American economist of the Austrian school

Robert Patrick Murphy (born May 23, 1976) is an American economist. Murphy is research assistant professor with the Free Market Institute at Texas Tech University. He has been affiliated with Laffer Associates, the Pacific Research Institute, the Institute for Energy Research (IER), the Independent Institute, the Ludwig von Mises Institute, and the Fraser Institute.

==Education==
Murphy received a BA in economics at Hillsdale College in 1998 and a Ph.D. in economics at New York University in 2003.

==Career==
Murphy is research assistant professor with the Free Market Institute at Texas Tech University. He has been a visiting assistant professor at Hillsdale College, and a visiting scholar at New York University. He has been affiliated with Laffer Associates, the Pacific Research Institute, the Institute for Energy Research (IER) as the senior economist focusing on climate change, the Independent Institute, the Ludwig von Mises Institute, and the Fraser Institute in Canada.

Murphy has written books such as Choice: Cooperation, Enterprise, and Human Action (Independent Institute, 2015), Primal Prescription with Doug McGuff, MD regarding healthcare in the United States, and Lessons for the Young Economist (Mises Institute 2010). He has written study guides to works of Ludwig von Mises and Murray Rothbard. Murphy authored the 2007 book The Politically Incorrect Guide to Capitalism. Murphy's book, The Politically Incorrect Guide to the Great Depression and the New Deal, published in 2009, blamed the Depression on government policies.

Murphy has been criticized by economists Brad DeLong and Paul Krugman for predicting that the quantitative easing practiced by the Federal Reserve in the late 2000s would create high inflation by 2013, which did not materialize by that time.

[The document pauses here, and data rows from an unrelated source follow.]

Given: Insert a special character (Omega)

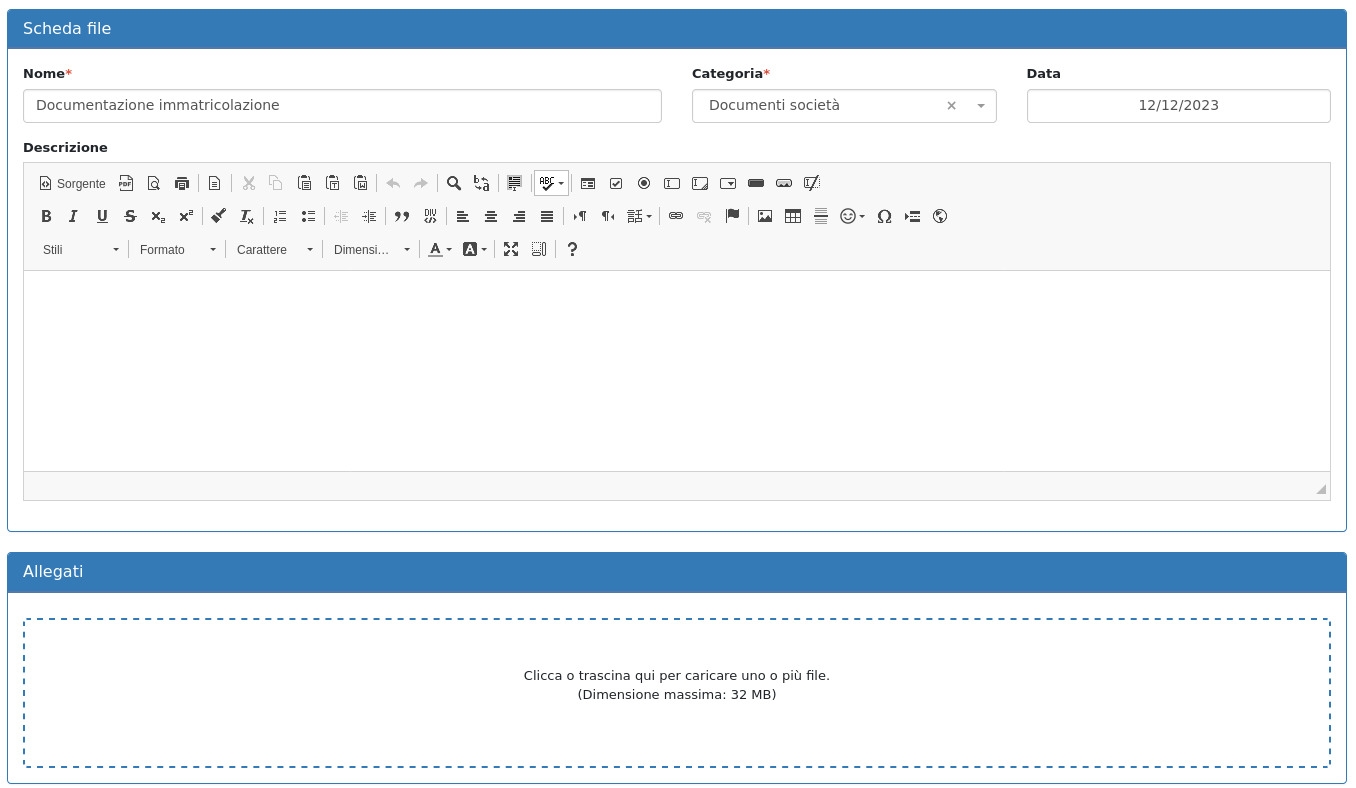Looking at the screenshot, I should pos(884,216).
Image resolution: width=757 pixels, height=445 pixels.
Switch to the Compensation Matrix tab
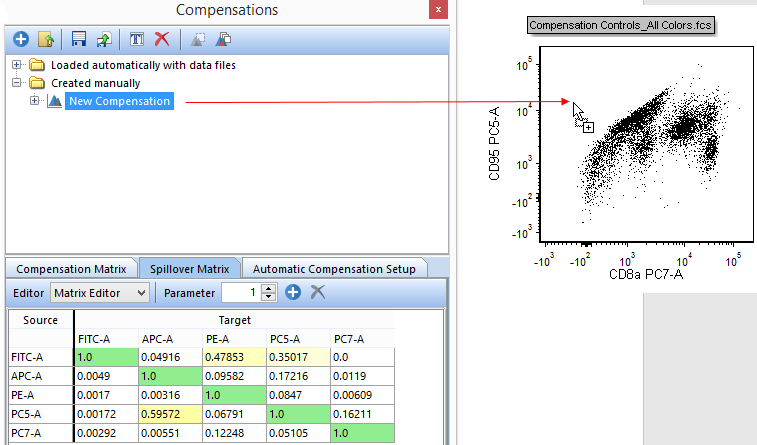click(71, 268)
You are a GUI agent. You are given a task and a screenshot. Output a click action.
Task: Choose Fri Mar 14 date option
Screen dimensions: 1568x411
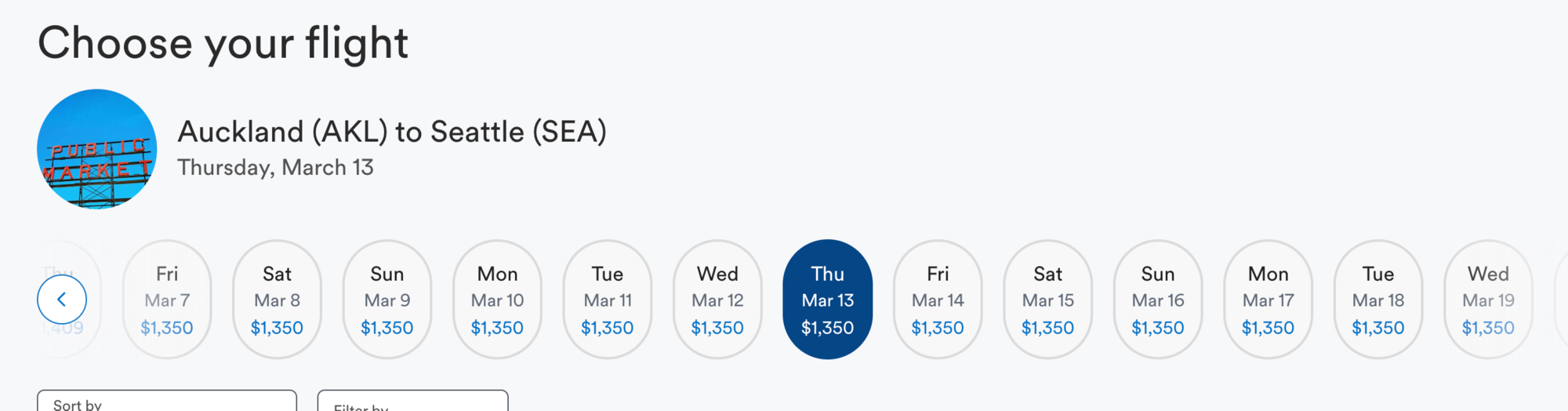(x=938, y=300)
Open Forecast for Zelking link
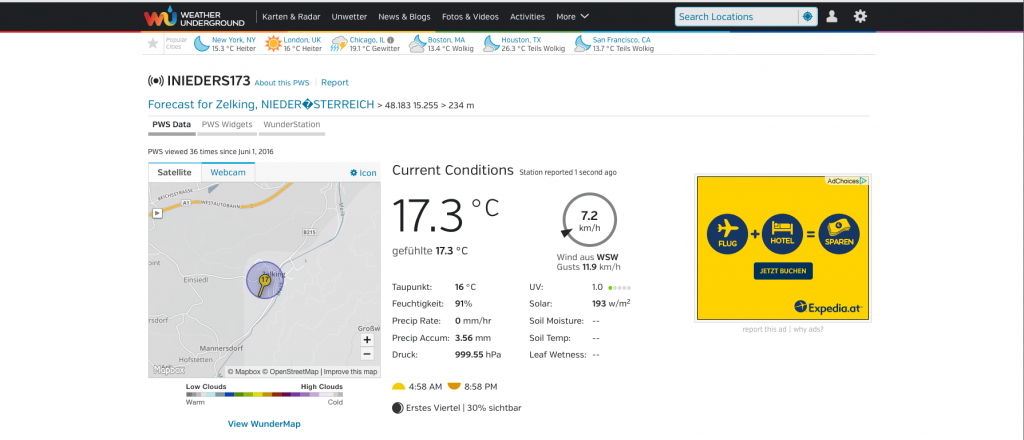The height and width of the screenshot is (440, 1024). (261, 104)
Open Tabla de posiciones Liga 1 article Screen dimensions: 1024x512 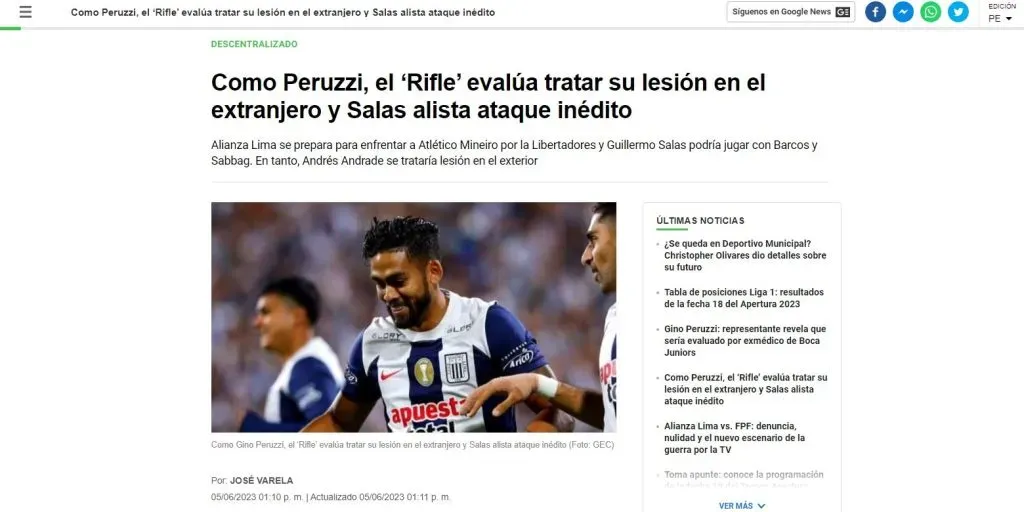tap(744, 298)
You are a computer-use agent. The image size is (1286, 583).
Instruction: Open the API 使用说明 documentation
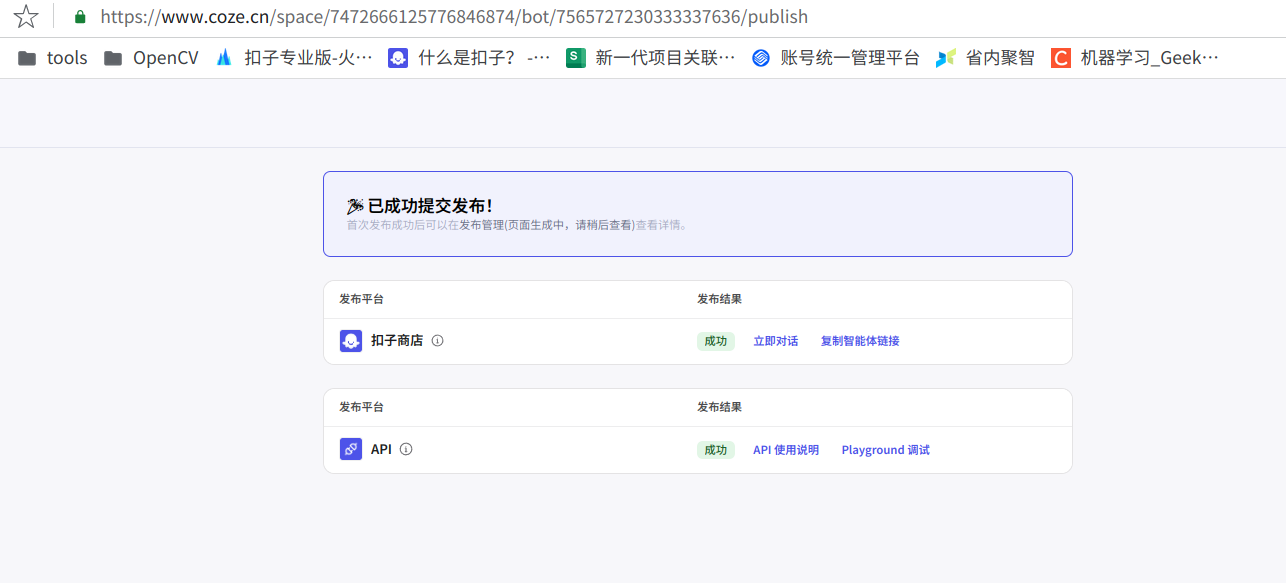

In 2013 Murphy challenged Krugman to a debate and unnamed supporters of Murphy promised to donate $100,000 to a charity if Krugman would debate Murphy on economic policy issues. A promotional website was established for the challenge. In response to a radio show caller, Krugman rejected the proposed debate, saying that the subject “is not something to be settled by public circuses". (Note: Exchange occurs at the 20:30 mark in the episode.)

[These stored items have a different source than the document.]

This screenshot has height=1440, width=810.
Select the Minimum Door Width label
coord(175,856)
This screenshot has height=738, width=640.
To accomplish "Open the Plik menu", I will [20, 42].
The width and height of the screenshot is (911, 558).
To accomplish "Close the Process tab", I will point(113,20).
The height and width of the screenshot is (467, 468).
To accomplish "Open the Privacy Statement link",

=== Environmental policy ===
Murphy has stated related to climate change that, "Many economists favor some form of government penalty on CO2 emissions because of the threat of climate change. However, the steps in the argument—going from computer simulations to a specific, numerical tax on economic activity today—are riddled with uncertainties".

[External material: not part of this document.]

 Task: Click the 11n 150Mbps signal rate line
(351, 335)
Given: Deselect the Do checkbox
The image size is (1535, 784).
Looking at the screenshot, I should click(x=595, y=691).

Murphy has additionally been quoted as saying, "Given the large uncertainties at each major step of the case for reliance on a carbon tax, economists should reconsider their current support for such a policy".

Additionally, Murphy has been quoted as stating, "I reject the peak oil theory insofar as it refers to technological limits on human ingenuity".

==Religious views==
Murphy is a Christian and has stated in his writings that "my ethical beliefs are informed by my Christian faith, and I am a firm believer in natural law".

==Publications==
- (2002) ' [PDF Available]
- (2005) '
- (2006) ' [PDF Available]
- (2007) The Politically Incorrect Guide to Capitalism
- (2008) ' [PDF Available]
- (2009) ' [PDF Available]
- (2009) '
- (2010) '
- (2010) ' [PDF Available]
- (2011) ' [PDF Available]
- (2012) ' [PDF Available]
- (2013) '
- (2014) ' [PDF Available]
- (2015) '
- (2015) '
- (2017) ' [PDF Available]
- (2018) '
- (2018) '
- (2021) ' [PDF Available]
- (2021) ' [PDF Available]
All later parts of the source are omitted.